先日何で見たのかよく覚えていないのだけれど、詩吟で母音返しいうことが言われるがそれは良くないという意見があった。その理由は、日本語は必ず母音に変わる、子音で終わっても必ず母音に変わって行くのだから、母音に返せというのはおかしいということだったと思います。

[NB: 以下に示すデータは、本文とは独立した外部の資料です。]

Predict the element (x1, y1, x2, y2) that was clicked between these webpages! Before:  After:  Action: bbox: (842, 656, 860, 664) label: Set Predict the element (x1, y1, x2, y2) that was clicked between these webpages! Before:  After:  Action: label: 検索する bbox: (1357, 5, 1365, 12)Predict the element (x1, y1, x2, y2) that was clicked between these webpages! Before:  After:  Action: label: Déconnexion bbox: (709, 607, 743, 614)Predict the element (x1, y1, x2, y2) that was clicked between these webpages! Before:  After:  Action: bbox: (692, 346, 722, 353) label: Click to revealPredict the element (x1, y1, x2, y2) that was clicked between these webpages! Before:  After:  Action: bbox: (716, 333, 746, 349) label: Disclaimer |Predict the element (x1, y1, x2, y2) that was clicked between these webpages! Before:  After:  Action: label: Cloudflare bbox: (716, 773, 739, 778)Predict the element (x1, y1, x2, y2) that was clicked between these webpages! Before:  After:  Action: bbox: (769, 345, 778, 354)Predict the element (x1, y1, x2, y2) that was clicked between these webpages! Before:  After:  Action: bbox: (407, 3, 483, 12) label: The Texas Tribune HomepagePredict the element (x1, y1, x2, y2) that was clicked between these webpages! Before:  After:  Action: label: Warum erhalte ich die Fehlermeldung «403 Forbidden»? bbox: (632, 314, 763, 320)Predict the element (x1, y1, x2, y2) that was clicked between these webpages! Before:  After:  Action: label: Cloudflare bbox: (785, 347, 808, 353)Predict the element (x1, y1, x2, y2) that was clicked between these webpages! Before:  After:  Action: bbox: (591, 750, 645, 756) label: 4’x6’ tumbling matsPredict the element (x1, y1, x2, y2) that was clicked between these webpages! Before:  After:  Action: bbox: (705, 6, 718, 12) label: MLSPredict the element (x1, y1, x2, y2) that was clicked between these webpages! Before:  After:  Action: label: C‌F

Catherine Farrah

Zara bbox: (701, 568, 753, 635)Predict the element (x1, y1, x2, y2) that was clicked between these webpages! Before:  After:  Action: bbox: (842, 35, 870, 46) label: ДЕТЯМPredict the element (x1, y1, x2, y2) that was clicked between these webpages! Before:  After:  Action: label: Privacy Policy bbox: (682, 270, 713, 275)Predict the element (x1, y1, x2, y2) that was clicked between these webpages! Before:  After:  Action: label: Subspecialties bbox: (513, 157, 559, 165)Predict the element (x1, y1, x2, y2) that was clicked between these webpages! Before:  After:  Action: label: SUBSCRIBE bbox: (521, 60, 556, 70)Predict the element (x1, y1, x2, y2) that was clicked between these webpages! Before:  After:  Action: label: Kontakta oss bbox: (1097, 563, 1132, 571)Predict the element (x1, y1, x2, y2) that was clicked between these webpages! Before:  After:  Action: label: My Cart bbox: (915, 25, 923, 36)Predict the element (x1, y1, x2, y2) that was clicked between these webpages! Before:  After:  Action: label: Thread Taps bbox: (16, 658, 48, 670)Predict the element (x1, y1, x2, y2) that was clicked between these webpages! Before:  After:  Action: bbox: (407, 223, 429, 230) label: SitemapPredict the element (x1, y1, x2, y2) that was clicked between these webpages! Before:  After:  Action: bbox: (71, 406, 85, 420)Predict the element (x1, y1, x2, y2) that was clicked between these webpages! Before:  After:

そのことは詩吟をやる方ならだれでも知っていることです。しかし、詩吟の音階で主音「ミ」、副主音「ラ」で振り止めをしなければいけないところがある。アクセントの関係で、主音になる前に「ファ」、または「シ」の音が来ているとき,子音を引いて母音に返るのを待っているとリズムを崩すことになります(母音返しで一音下がるです)、意識的に母音にするとすれば、それは母音返しを使ったことになるはずです。この母音返しの取り方が一つの技法でもあり吟を生かすことにもなります。
コンダクターが出てくる前は、アクセントはそれほど重視されなくて、出だしなどはアクセントに関係なく「ミ」「ファ」と入って、母音返しで主音「ミ」に返すのが詩吟の音程だったのです。
コンダクターが使われるようになって、アクセントが音符の役割をするようになってから、詩吟特有の男性的な独特の情趣を醸し出す吟法が影を潜めるようになった。確かに詩吟も音楽ですから、正しい発声法で、正しい日本語の読み方などを求めるのは当然だと思うのですが、それに依って失われるものもあることを考えてみたい。